Is This Heaven? No, It's Iowa


Perhaps you, like me, find watching the movie Field of Dreams to be a rather moving experience. Maybe it brings you to tears as it does me. Perhaps it's a Dad thing. I don't know. But there's something magical about the movie. I can now saw that there's something magical about the movie site as well, as I discovered last week when Cheryl and I visited the site.  


It was on our return trip from the Disciples of Christ General Assembly that Cheryl and I experienced the site. This site is located outside Dyersville, Iowa, not too far from Dubuque. It's a ways off the Interstate, so you have to want to get there. Being baseball fans and fans of the movie, we made the trip, arriving a little after 9 in the morning. When we arrived, a man dressed in a circa 1919 Chicago White Sox uniform (You know the team that featured Shoeless Joe Jackson), was pitching to anyone who wanted to pick up a bat (I was one who did so, but the pictures are still on Cheryl's phone). 

After he finished pitching he began speaking to a group of people from a tour bus, plus any others who wished to listen. The person speaking was one of the cast members -- an extra who played one of the baseball players out on the field in the movie but without a speaking part. He told us about the filming of the movie, about interactions with the stars, and the history of the field and how it came to be a pilgrimage site of sorts. 

I came to realize that had we come an hour later we would have missed the magic of that moment since the Ghost Player had to leave to umpire a local game. Nevertheless, it was powerful to swing a bat on the field of reams facing one of the Ghost Players. It was powerful to walk into the cornfield and listen for voices. I didn't hear voices but the rustle of the corn in the breeze does sort of speak to you.  
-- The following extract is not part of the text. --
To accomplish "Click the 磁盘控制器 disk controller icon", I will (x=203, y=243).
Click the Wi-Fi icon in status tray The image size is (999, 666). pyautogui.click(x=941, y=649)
If you've seen the movie, you'll remember that scene near the end. I'm assuming this isn't a spoiler since the movie came out 30 years ago. At the heart of the movie is a sense of estrangement between father and son that is rooted in a difference of opinion about a player deemed criminal (Shoeless Joe) As the movie nears its conclusion, Ray Kinsella (Kevin Costner) sees a young man in catcher's gear. He recognizes this young man as his father. They have a conversation. John (the father) asks Ray:  "Is this heaven?" Ray answers, just as he had with Shoeless Shoe. "No this is Iowa." Then Ray asks his father: "Is there a heaven?" John answers: "Yes, it's where dreams come true." Ray answers: "then maybe this is heaven." Then comes the moment that brings tears to my eyes, Ray asks his long dead and unfortunately estranged father if they could play catch. For those of us who have or had difficult relationships with our fathers, this is a moment of reconciliation, which we may wish we could experience. 

On a Thursday morning on a baseball field in Iowa, dreams came true. "Build it, and they will come!"